The Astana talks, organised by rebel backer Turkey and regime allies Russia and Iran, are expected to last less than a week. 

Several rounds of negotiations hosted by the United Nations, most recently in April 2016, have failed to bring an end to the war that has killed more than 310,000 people. 

During those talks, government negotiator Bashar Al Jaafari and leading rebel figure Mohammad Alloush often butted heads, with Jaafari calling his rival a "terrorist". 

The pair will return as the respective heads of the government and rebel delegations in Astana. 

Alloush is a prominent figure of the Jaish Al Islam (Army of Islam) faction and studied Islamic jurisprudence in Saudi Arabia. 

He will head a “military delegation” of around eight people, backed by nine legal and political advisers from the High Negotiations Committee umbrella group.

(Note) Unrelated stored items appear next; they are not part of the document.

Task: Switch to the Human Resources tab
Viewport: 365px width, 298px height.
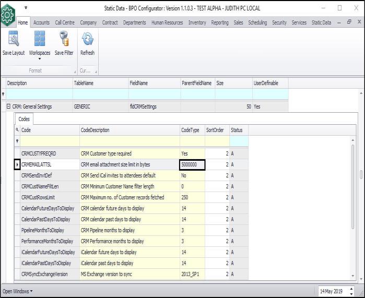Action: [x=168, y=22]
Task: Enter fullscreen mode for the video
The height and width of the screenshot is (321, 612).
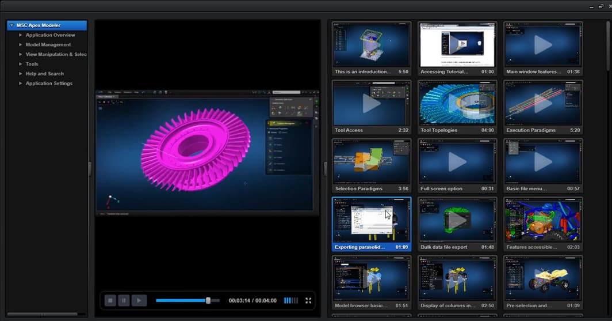Action: click(x=308, y=300)
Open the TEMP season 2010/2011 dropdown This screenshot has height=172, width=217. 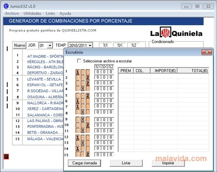tap(90, 45)
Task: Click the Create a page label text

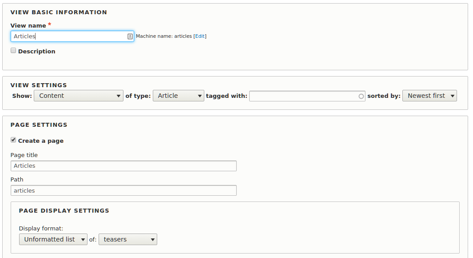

Jaafari, meanwhile, is a silver-haired diplomat who speaks multiple languages and belongs to the same Alawite religious minority as President Bashar Assad. 

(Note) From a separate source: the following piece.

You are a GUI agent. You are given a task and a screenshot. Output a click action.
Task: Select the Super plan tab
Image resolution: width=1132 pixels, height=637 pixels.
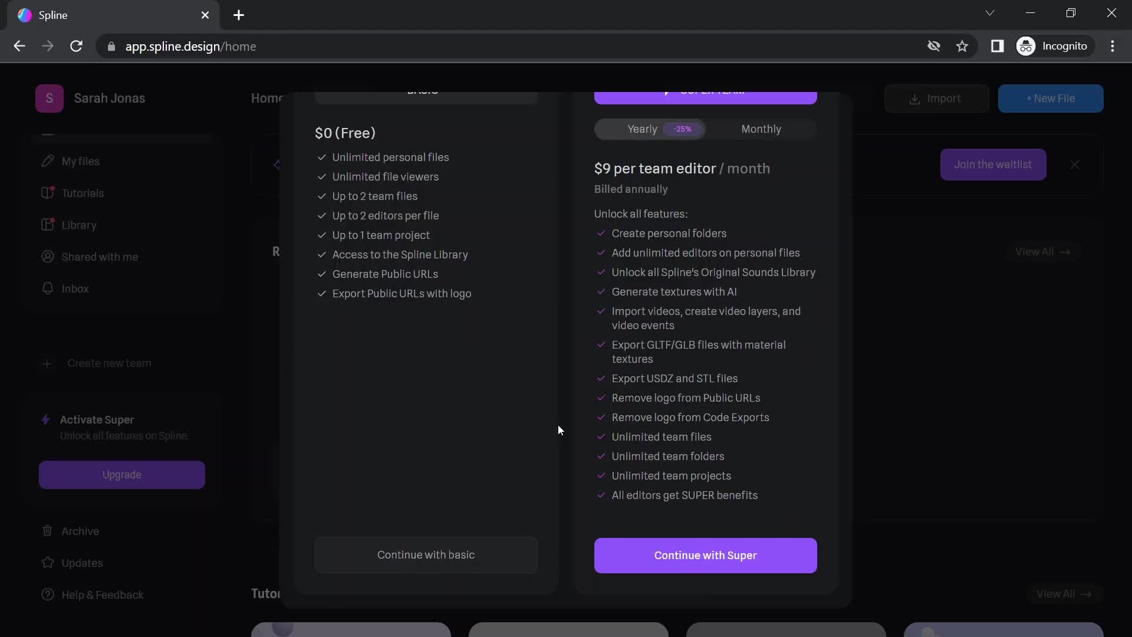pyautogui.click(x=706, y=90)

His team will include “figures representing the military and the Syrian judiciary”, according to the Al Watan daily, which is close to the regime. 

It said the delegation “will be similar to the delegation that previously went to Geneva”.

 

‘Political solution’? 

 

But the personal rivalries pale in comparison to widespread differences on the ultimate aim of the talks. 

Russian Foreign Minister Sergei Lavrov on Tuesday said “one of the goals of the Astana meeting is, first, reinforcing the ceasefire”. 

The truce, brokered by rivals Turkey and Russia, came into force on December 30 and excludes extremists like Daesh. 

In announcing their participation in the Astana negotiations, rebels said that the talks would focus on strengthening the truce, while a political deal would be negotiated in Switzerland in February. 

“The main agenda, for us, includes reinforcing the ceasefire, halting forced displacement, and delivering aid to besieged areas without limitations,” leading opposition figure Ahmad Ramadan said.

He earlier told AFP that “the details of the political process will be left to Geneva”, referring to talks hosted by the United Nations. 

Damascus, however, insists it will be pursuing a “comprehensive political solution” to the war, according to Tuesday’s editorial in the Al Watan daily, which is close to the regime. 

“No one thinks Damascus is going to Astana to discuss a halt to military operations, as some want to suggest, or to reinforce the so-called ceasefire,” editor Waddah Abd Rabbo wrote

“Damascus is attending in the framework of its vision for a comprehensive political solution to the war on Syria... and to re-impose the hegemony and sovereignty of the state on all Syrian territory,” it wrote. 

Abd Rabbo said the Astana talks were effectively “between Damascus and Ankara, sponsored by Russia and Iran, in a land free of Western pressure”.

But they could succeed, he wrote, as the attending rebel factions “are on the ground and control thousands of Syrian fighters”. 

 

‘Freeze’, not end conflict 


Years of efforts by the international community have failed to put a stop to the war raging in Syria since the spring of 2011.

Last year, the United States and Russia worked hand-in-hand to put a temporary truce in place and sponsored several rounds of talks in Geneva, but they did not secure a political solution. 

In late 2016, a new partnership between Moscow and Ankara emerged to take the lead, and the talks in Astana will be the first test of the nascent alliance. 

Ramadan said the opposition had yet to receive an agenda on the talks and did not know whether they would be face-to-face. 

He said it was also unclear whether previous international agreements, like the Geneva Communique which calls for a transitional governing body, would apply for the Astana talks. 

The opposition and the regime remains bitterly divided on Assad’s future role, with anti-government factions insisting he should leave at the start of any transition. 

Thomas Pierret, an expert on Syria at the University of Edinburgh, said the discussions would focus on “military matters because they are the only ones on which [the negotiators] can agree”. 

 

“Negotiations of a military nature will aim to freeze the conflict, more than finding a ‘solution’ in the political sense,” Pierret told AFP.